If you're a Facebook user, you've no doubt been invited to take part in
Vampires or
Mafia Wars, two free online games that invite you to start a clan of vampires (or a mafia family) with your friends, complete challenges to earn points, and establish dominance over other groups. Both are examples of "social gaming" — games that spread through social networking sites, are relatively inexpensive to build, and generate revenue by selling virtual goods or currency to players, for real money.
Disruptor Beam, the latest start-up from husband-and-wife entrepreneurs
Jon Radoff and Angela Bull, plans to play in the social gaming arena. Radoff mentioned the new venture on his blog last Friday; we met earlier this week to talk in more detail.
"We think there are three important elements to a role-playing game: story, character-building, and progression," Radoff says. "A lot of the existing social games have the idea of progression, of advancing through a world, but they don't have the other two." Radoff likes to say he and Bull have been building social games since the early 1990s, when they launched a text-based fantasy game called "Legends of Future Past" on the CompuServe online service.
GamerDNA was the most recent company that Bull and Radoff started together; it was an online gathering place for die-hard gamers. The company raised more than $5 million in venture capital from Flybridge Capital Partners in Boston. Last year, after cutting its staff in half, GamerDNA was
acquired by a New York-based gaming site for an undisclosed sum.

What was the lesson there? "GamerDNA built a lot of great stuff for a year or so before thinking about revenue," Radoff says. "Thinking about revenue first could have made a difference." (Bull left GamerDNA in early 2009 to start work on Disruptor Beam. That's Radoff and Bull at the center of the photo, taken at a GamerDNA
office-warming party.)
This time around, Radoff and Bull aren't raising venture capital (at least initially). Their plan is to work with content partners who will help fund the development of social games and also share in the revenues. Disruptor Beam's business model will mimic that of the two leaders in social gaming, Zynga and Playdom: selling virtual goods and currency that give you status, skills, or help you advance in the game.
Radoff says the company is working on three games simultaneously — two with partners, and one on its own. The nice thing about social games, he says, is that they can be inexpensive to develop (costing $100,000 and up), "which lets you experiment, building games for different audiences, with different game play mechanics."

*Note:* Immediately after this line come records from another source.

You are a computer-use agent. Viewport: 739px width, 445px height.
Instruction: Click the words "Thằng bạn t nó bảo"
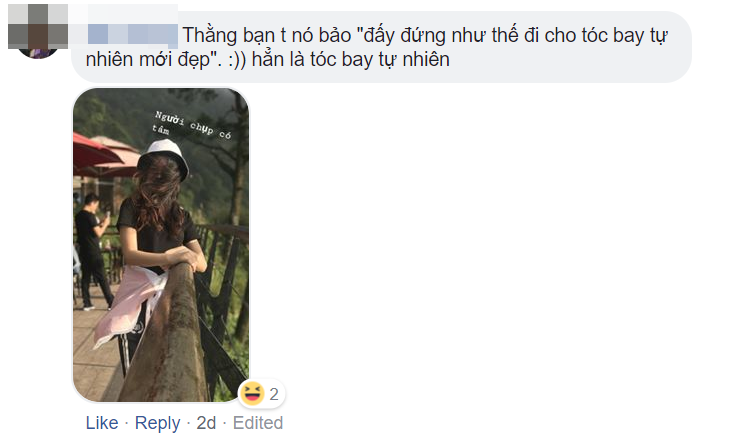coord(267,36)
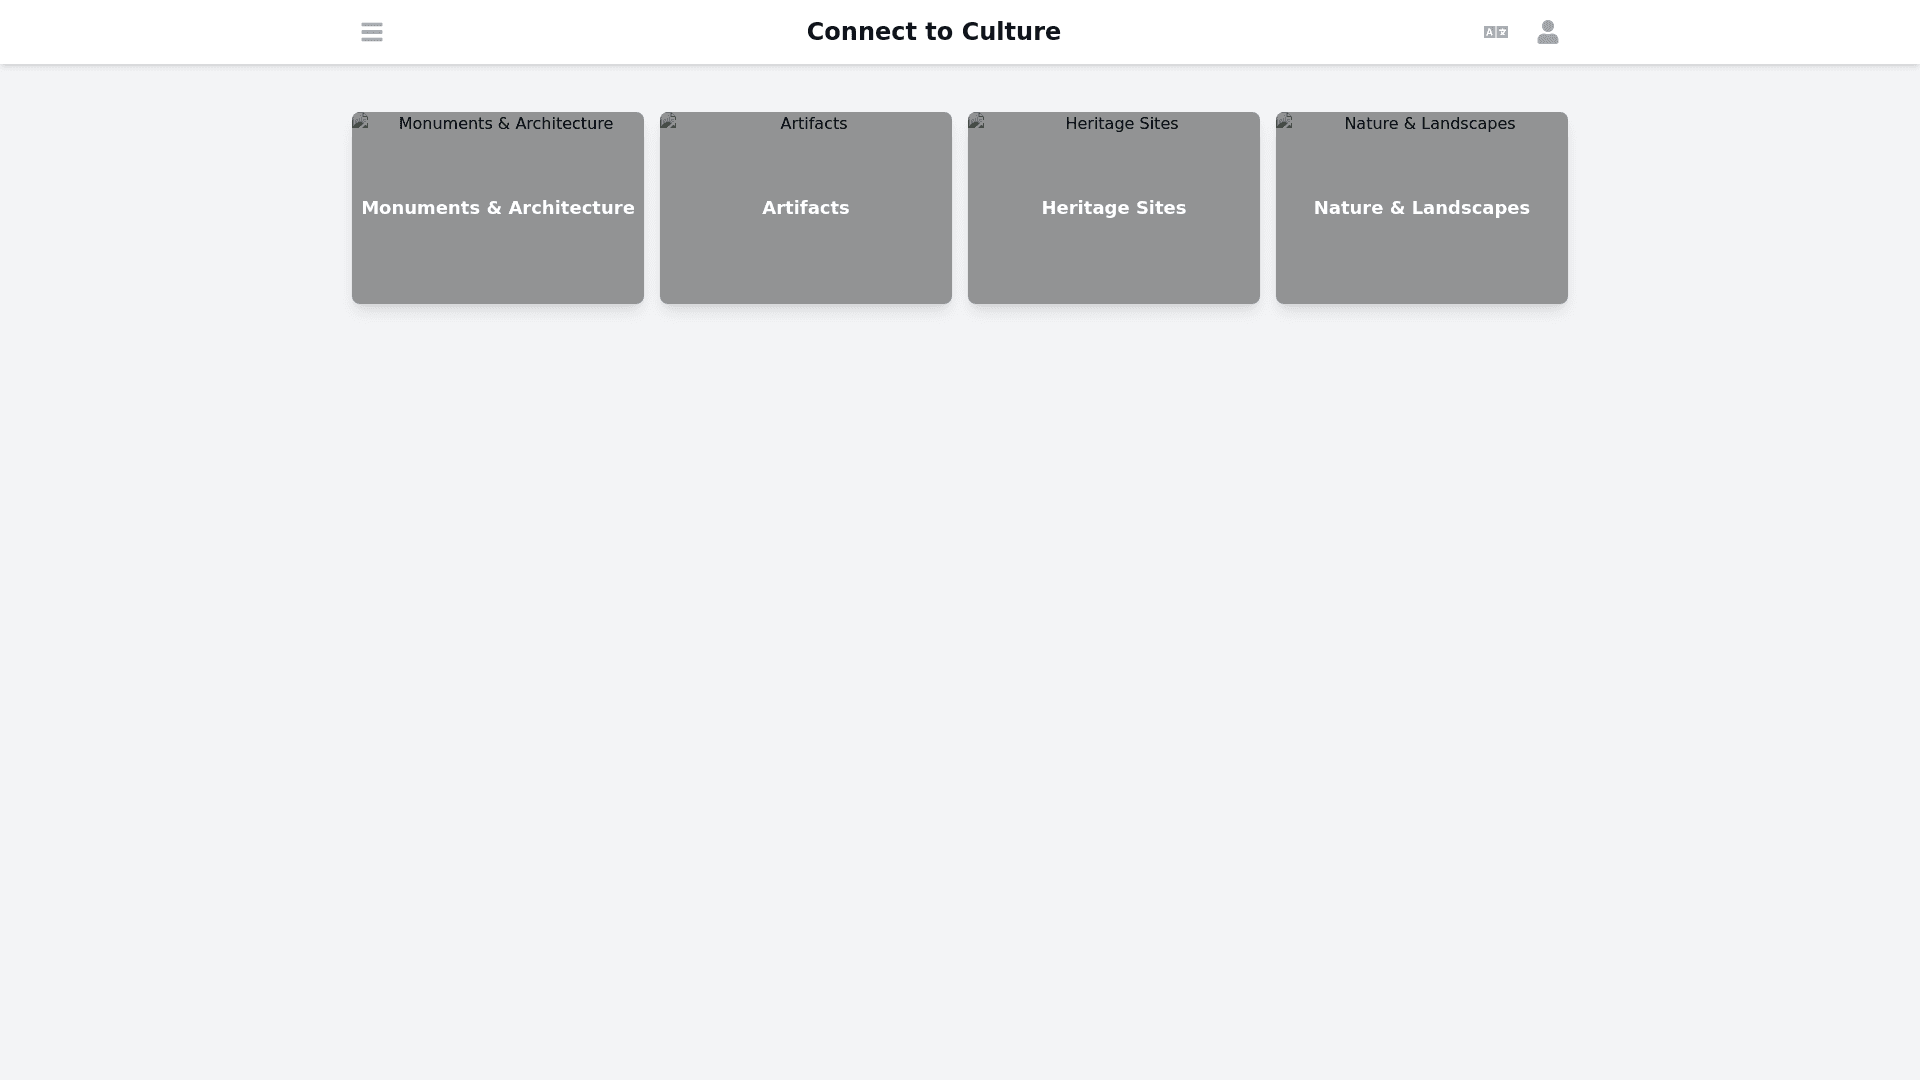
Task: Open the Nature & Landscapes section
Action: (1421, 207)
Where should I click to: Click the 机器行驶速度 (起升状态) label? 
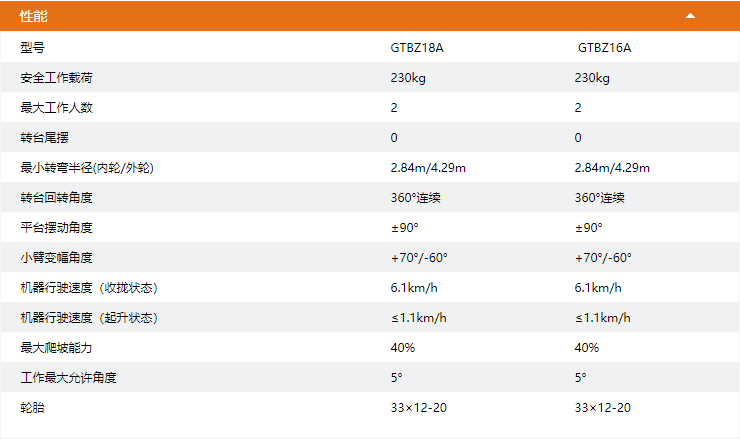tap(89, 317)
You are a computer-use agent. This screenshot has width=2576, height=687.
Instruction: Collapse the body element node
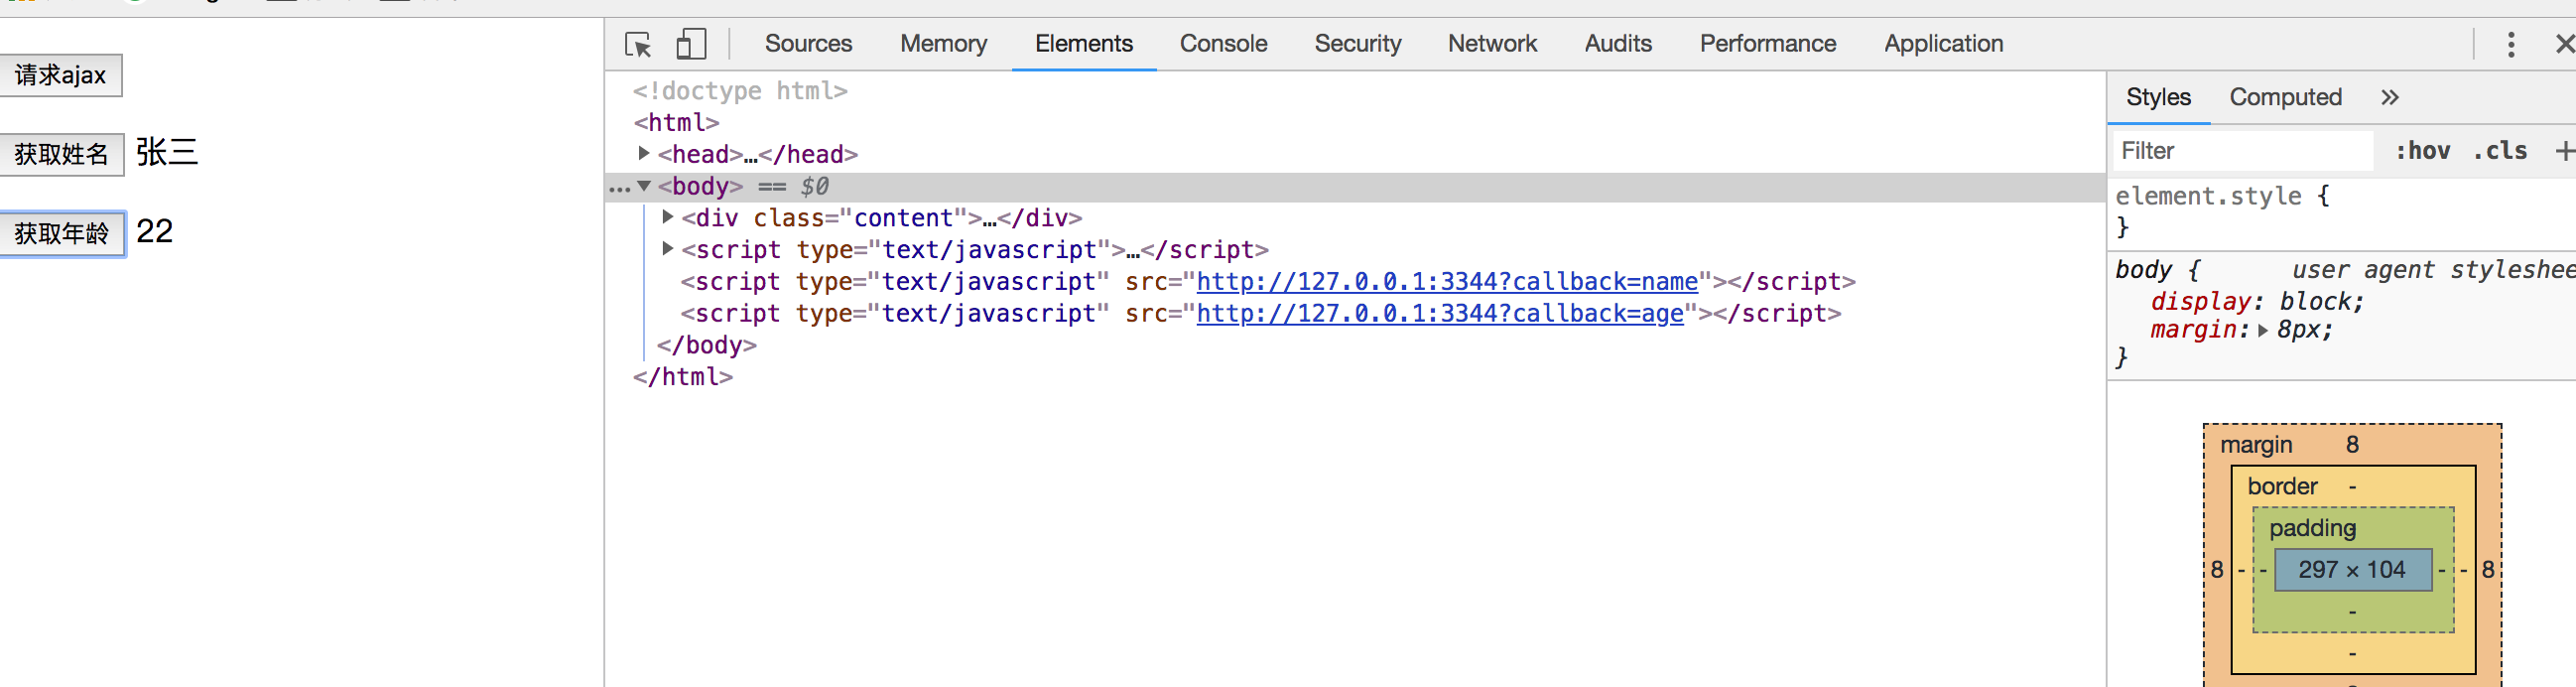(x=644, y=186)
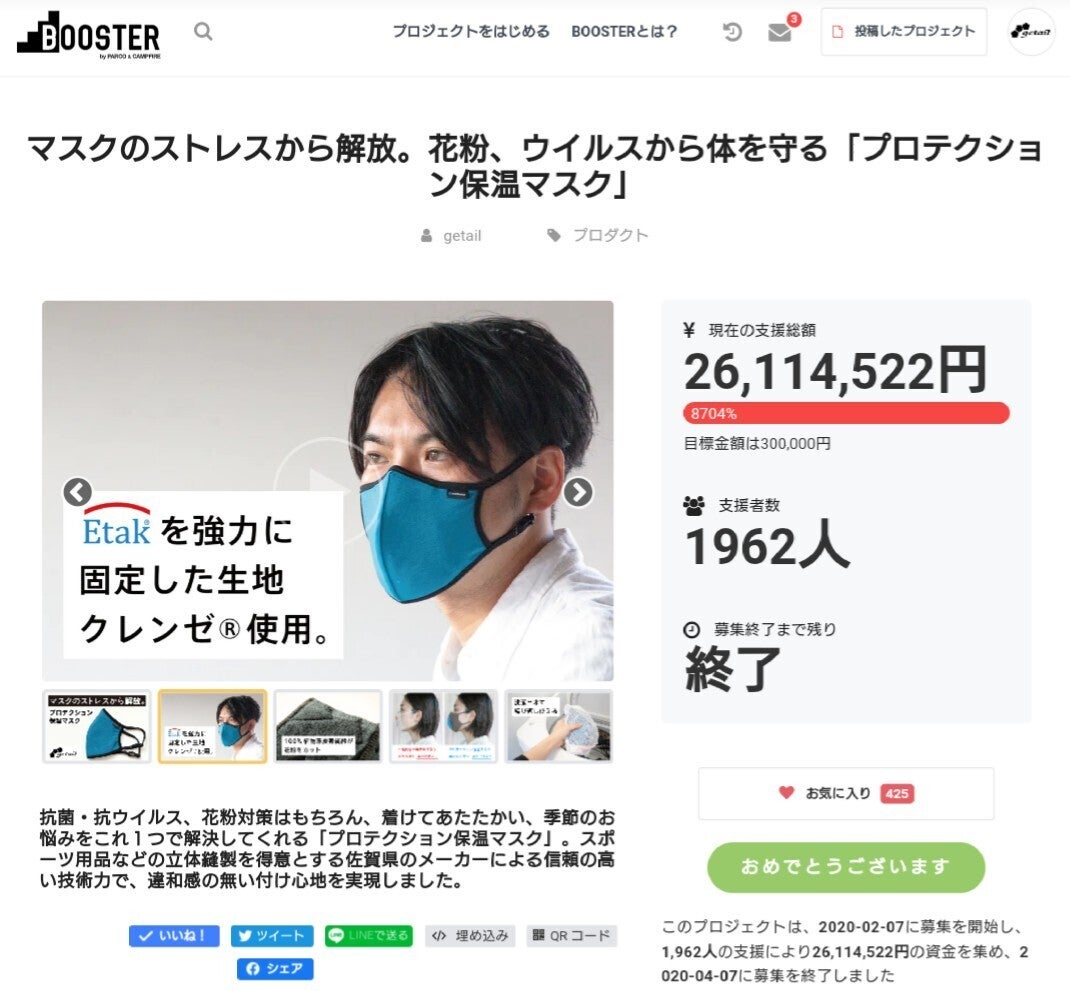Share with LINEで送る button

point(368,936)

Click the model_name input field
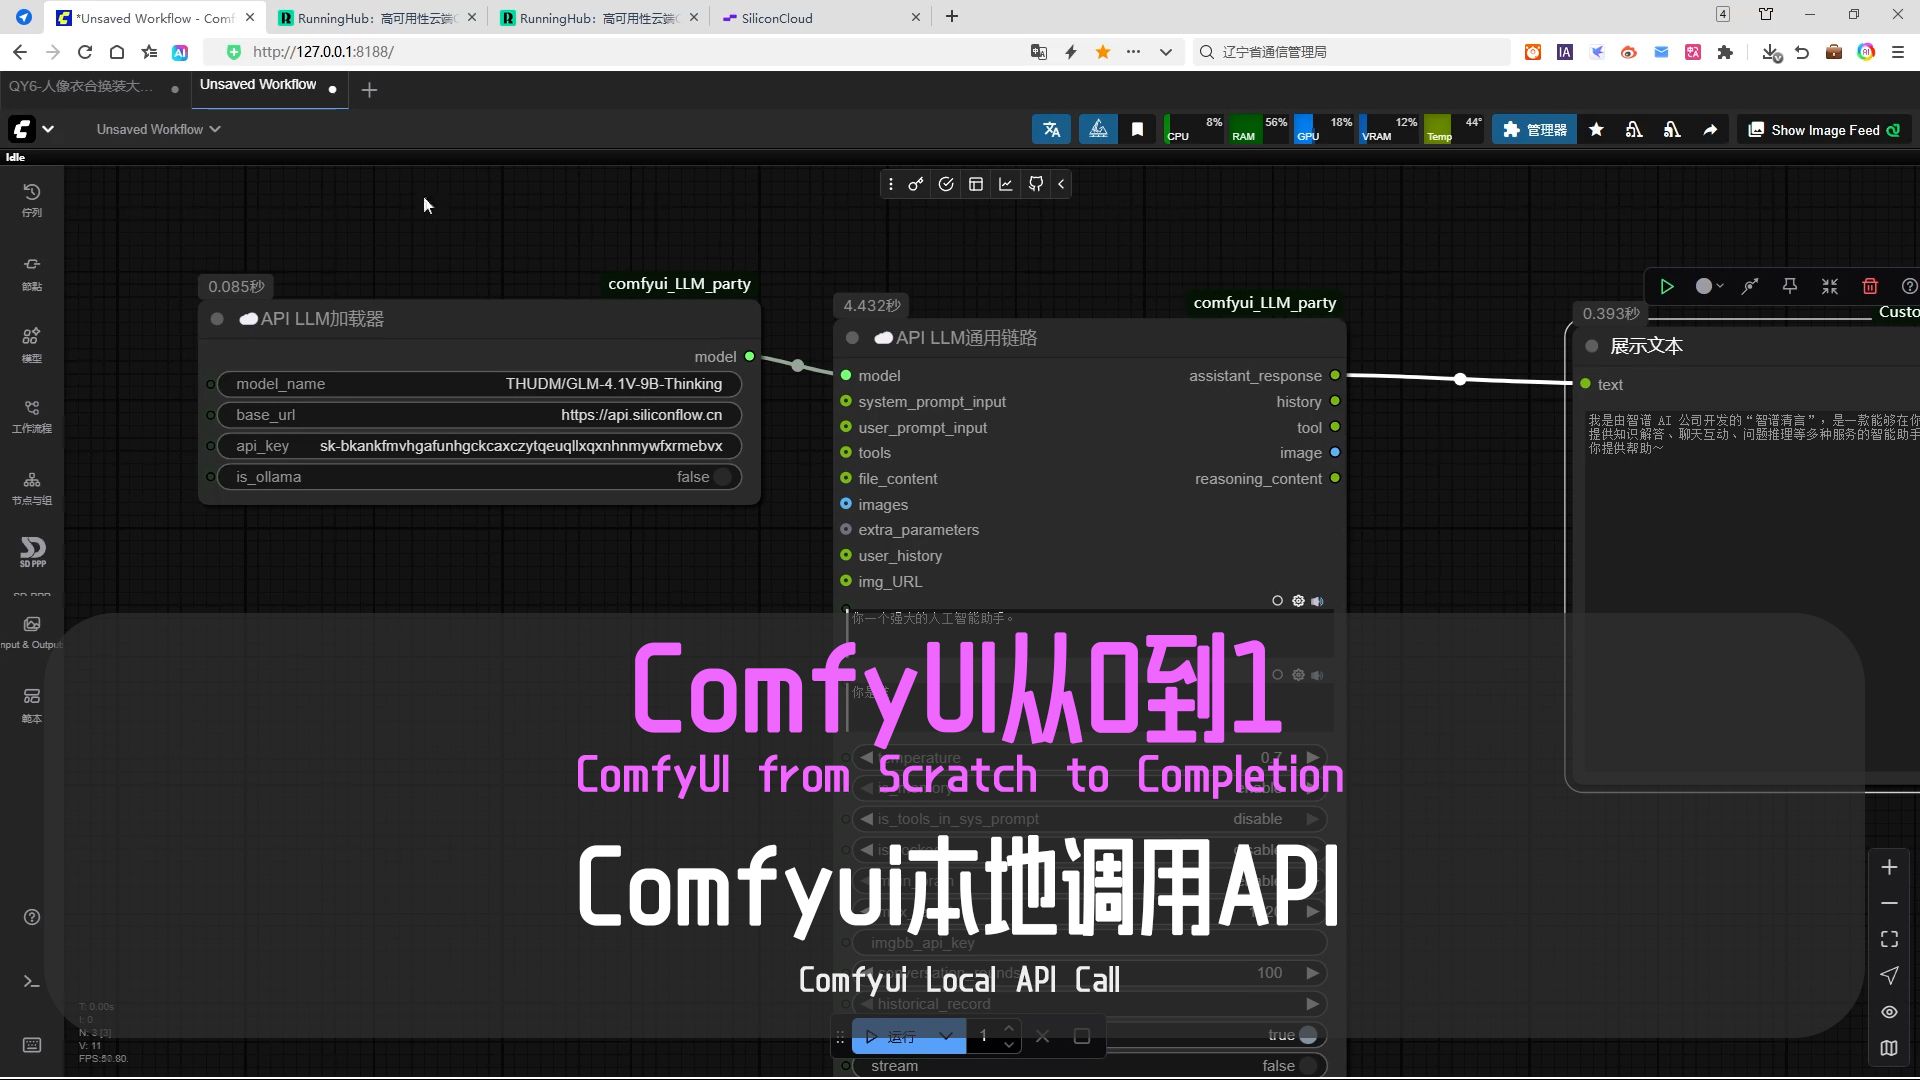tap(479, 384)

The first game to launch, perhaps as early as May, will be "Gods of Rock," which Disruptor Beam is developing independently. Your role is that of an aspiring rock star who needs to write songs, obtain instruments, and generate income. "Eventually, you can become a music mogul, sign up your friends' bands, and help produce them," Radoff says. (No drugs or booze in "Gods of Rock," though Radoff notes "there will be energy drinks.") The start-up is working on a second, history-based game in collaboration with
Powderhouse Productions, the biggest producer of non-fiction TV programming in New England.
Powderhouse co-founder Tug Yourgrau isn't saying much about the game (or the related show) yet. "We've been working with them for about two months," he says. "For us, it's a containable investment in a new area." The show hasn't yet been sold to a network, Yourgrau says, adding that "the game will probably launch first."
Disruptor Beam envisions working with other TV producers, movie studios, publishers and even other game developers to create social games around new or existing media properties.
Radoff says that aside from himself and Bull, the "nucleus" of Disruptor Beam includes a programmer and game designer. It's mainly a virtual team at this point, though they do spend some time in the downtown Boston offices of
Hangout Industries, which offers free office space to a handful of start-ups. Radoff tells me the company is currently hiring for user experience designers, illustrators, and graphic designers.
You'll be able to see Radoff at next month's "
Business in Gaming" conference at MIT, which includes a panel on social gaming.